The business group’s president John Allan will tell business leaders on Wednesday the “broken system” had contributed to the failure of struggling retailers such Debenhams, with the long gaps between revaluations adding to the pain being felt by businesses on many British high streets.

“The business rates system has – over time – become uneconomical, unsustainable, and frankly, unintelligible,” Allan, who is also chairman of Tesco, will tell a CBI conference. “Debenhams, once a stronghold of the British high street, fell into administration. But I’ve yet to read an explanation that doesn’t cite business rates as at least part of the cause.”

MPs on the Treasury select committee are investigating the impact of business rates – the commercial equivalent of council tax – and considering alternatives to the property-based tax.

On Tuesday. Kate Nicholls, the chief executive of UK Hospitality, told the committee that the government needed a royal commission to examine the case for business rates, which raise about £30bn a year. “You have a system that is fundamentally not fit for purpose in the modern economy,” she said. “It’s out of date. We need something like a royal commission or independent inquiry because there will be winners or losers from whatever model you adopt.”

Nicholls said the property tax was one of the biggest overheads for hospitality firms, which paid 11% of all business rates despiteaccounting for just 2.5% of business activity. “Rates can be the tipping point between running a profitable business and one that is marginal,” she said. “We lost 4,000 outlets last year on a net basis. That is 10,000 jobs lost across the broader hospitality sector. Something that was set up and is fundamentally unchanged since 1988 doesn’t work for the modern economy.”

MPs have been inundated with submissions from high-profile retailers and business groups suggesting alternatives to the tax.
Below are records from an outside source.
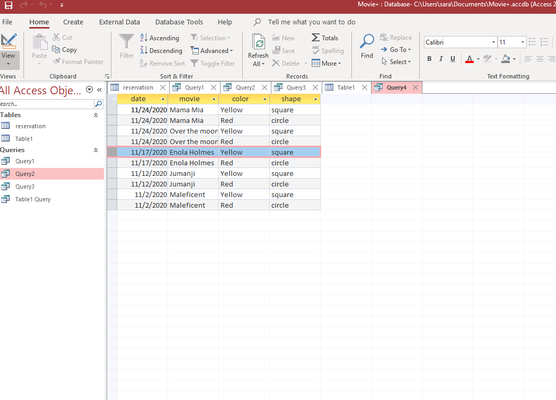This screenshot has height=400, width=556.
Task: Click the Totals sigma icon
Action: 315,38
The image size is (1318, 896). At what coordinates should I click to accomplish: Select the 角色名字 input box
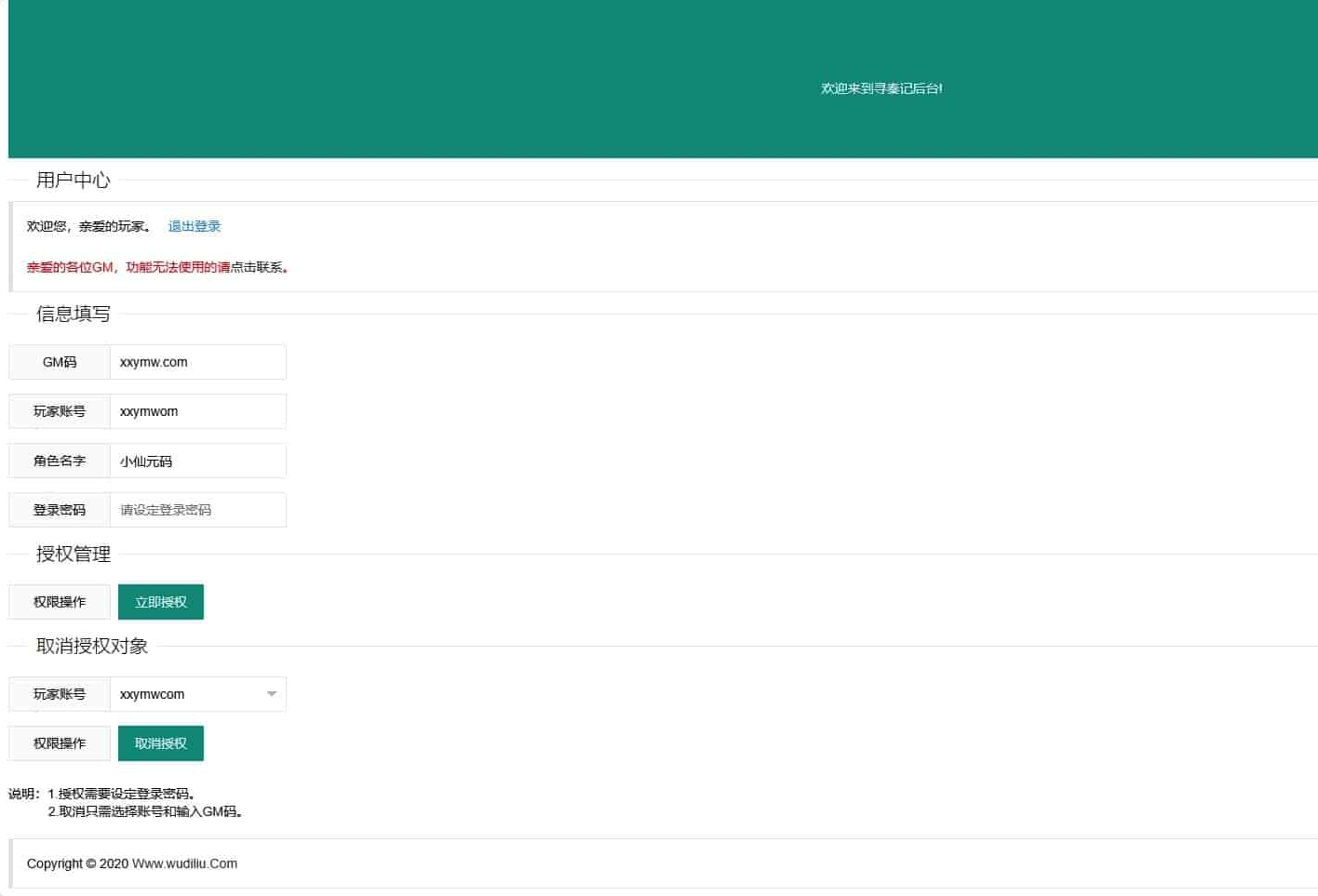197,461
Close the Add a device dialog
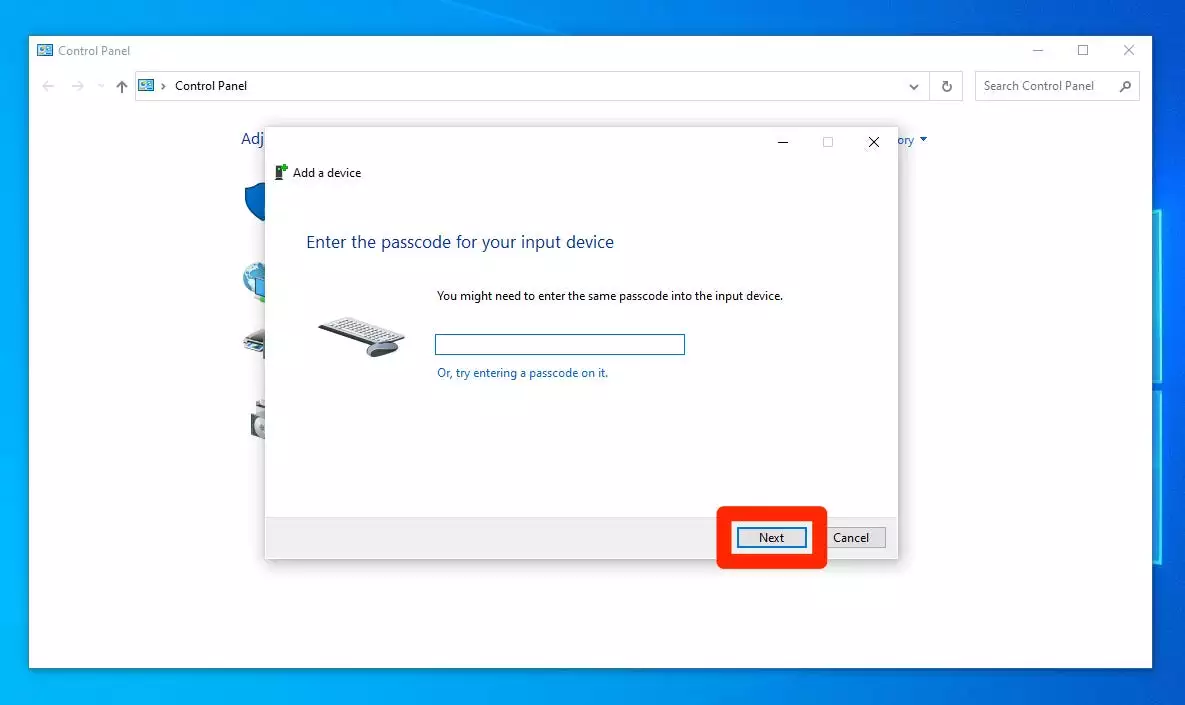The height and width of the screenshot is (705, 1185). (873, 143)
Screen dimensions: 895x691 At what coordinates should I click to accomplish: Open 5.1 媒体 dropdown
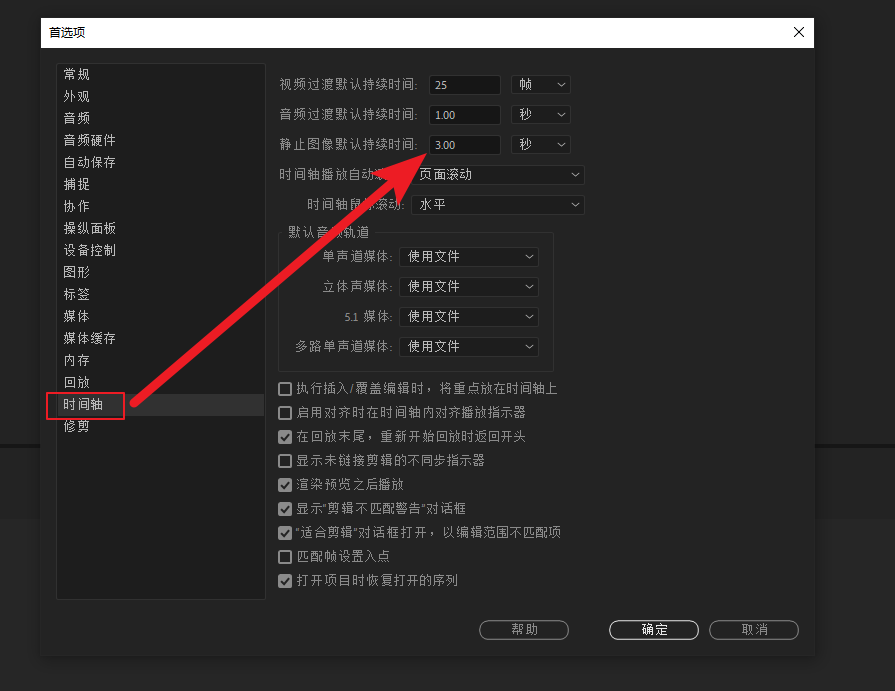tap(468, 317)
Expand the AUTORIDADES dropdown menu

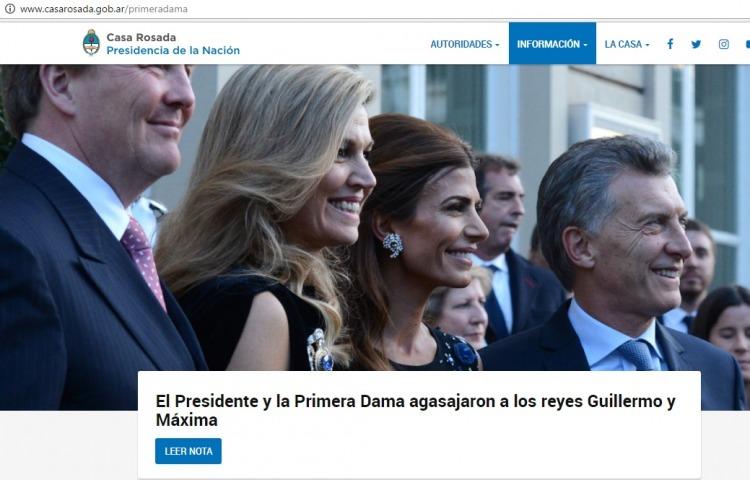click(464, 44)
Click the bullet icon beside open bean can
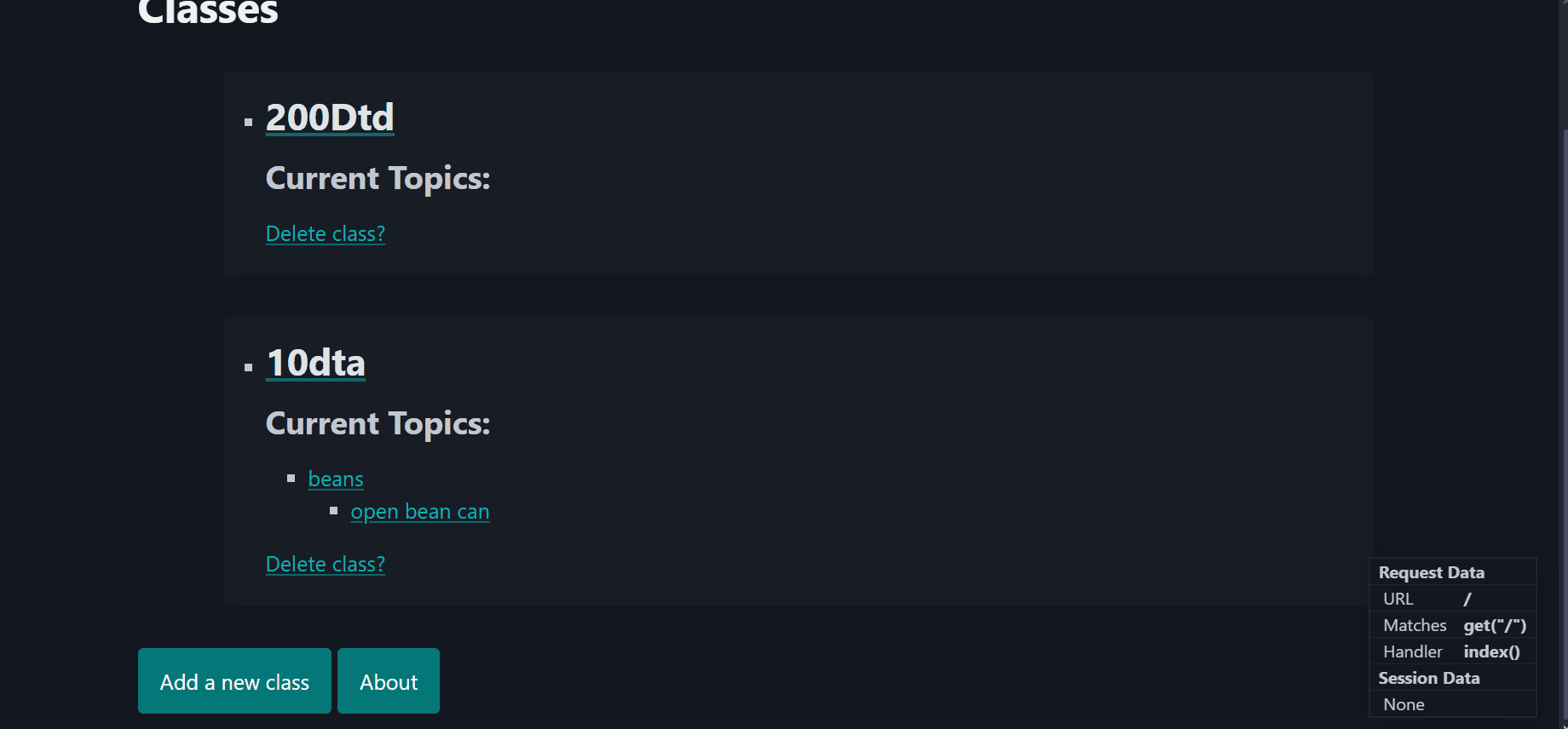The height and width of the screenshot is (729, 1568). (334, 510)
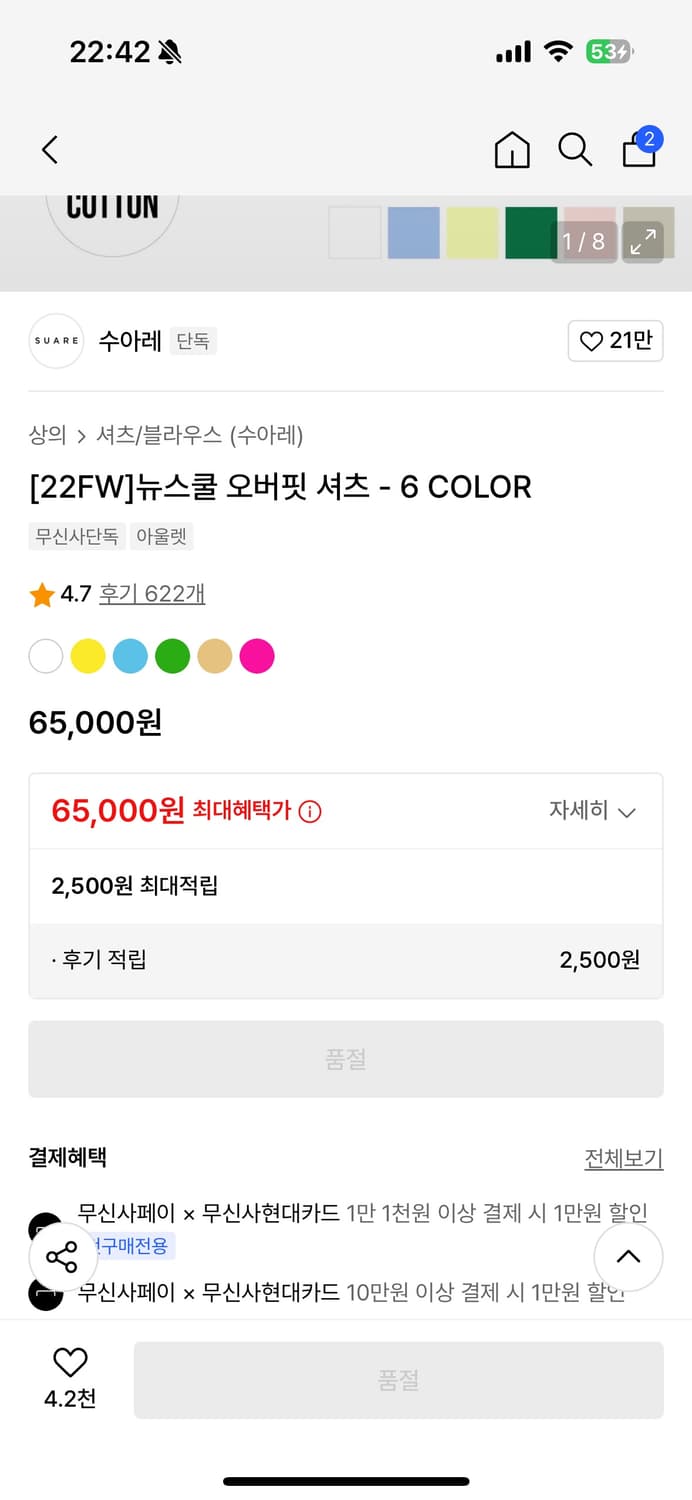Open the shopping bag cart icon
Viewport: 692px width, 1500px height.
click(x=640, y=149)
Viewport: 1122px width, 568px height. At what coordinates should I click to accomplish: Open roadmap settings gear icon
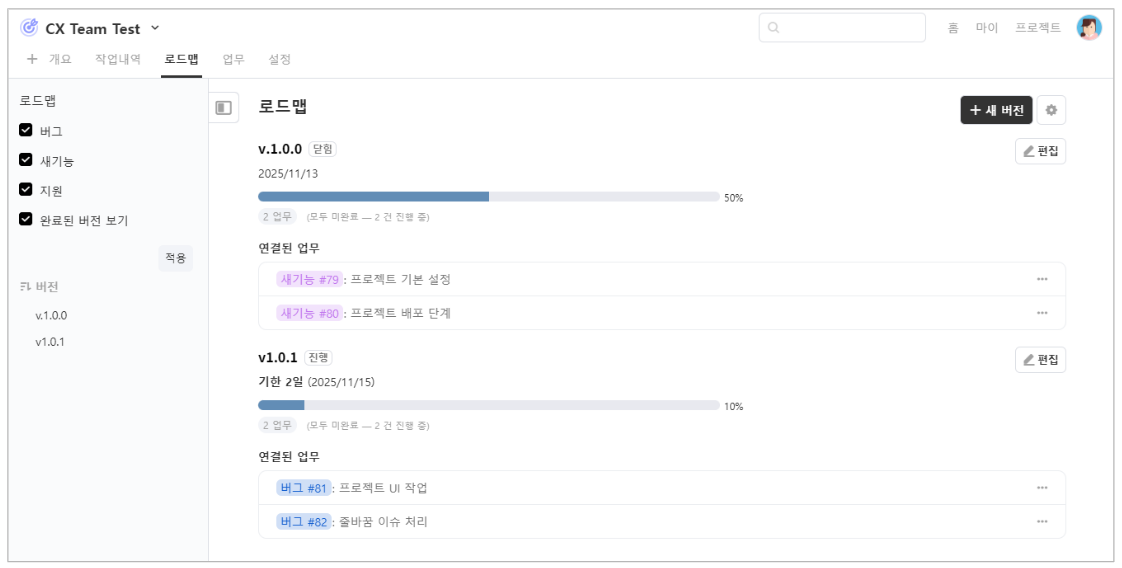1051,110
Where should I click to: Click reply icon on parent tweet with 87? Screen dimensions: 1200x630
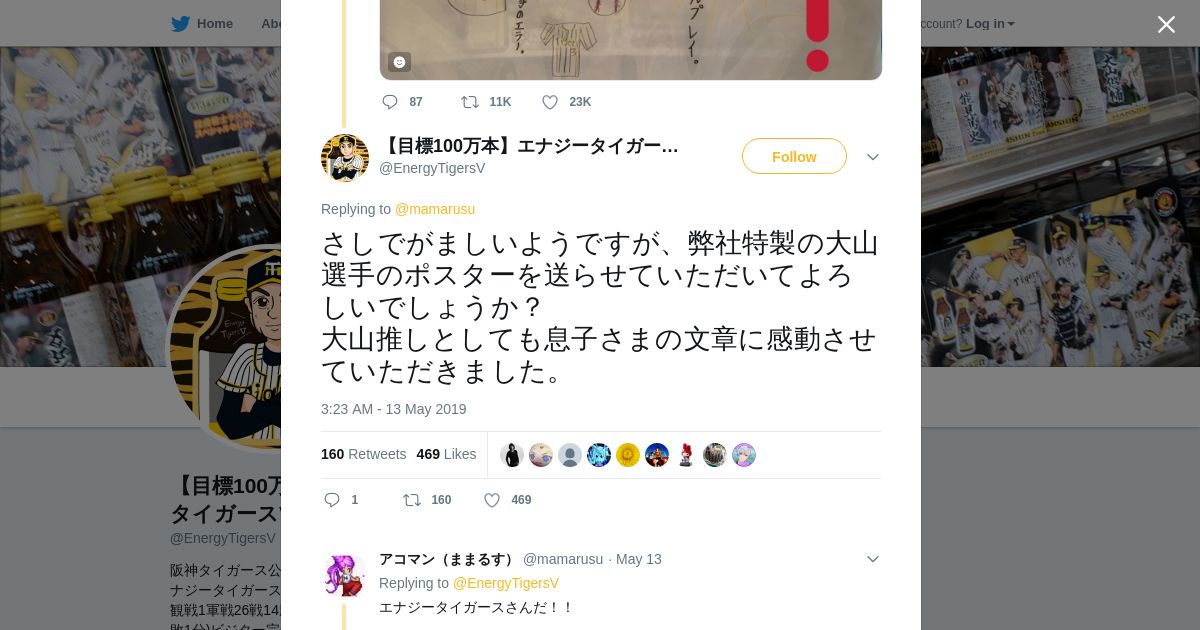pos(390,102)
Tesco – which pays about £700m a year in business rates, making it one of the biggest payers of the property-based tax – suggested the government impose a 2% online sales tax to help pay for a cut in business rates for shops.

In a submission published on Tuesday, Sebastian James, the chief executive of Boots, added his voice to the calls for reform, warning that the “increasingly fragile ecosystem” of high streets and town centres was being rocked by unprecedented and far reaching change.

“The rates regime is accelerating the visible decline of high streets in many parts of the UK, with a knock-on impact of increased job losses, lower national insurance revenues and a reduction in apprenticeships and skills investment. Shops are closing and the resulting impact on local communities goes beyond reduced access to products and services,” James said.

Rather than an online sales tax, James suggests the government consider imposing a “business rate levy” on retailers based on their retail turnover. An existing tax collection mechanism such as VAT could be used to collect it with a levy of 1% to 2% raising between £4bn and 8bn. This would apply to all retailers, irrespective of sector or business model, he suggests.

On Wednesday, Allan will cite the thousands of firms that appeal their business rates bill each year as evidence of a growing “lack of confidence” in the system. The government had “tweaked” the regime but there was now a need for a “comprehensive and independent review of the business rates system”. He will say: “The more sticking plasters we add, the greater the signal that the system is broken and in need of a fundamental rethink.”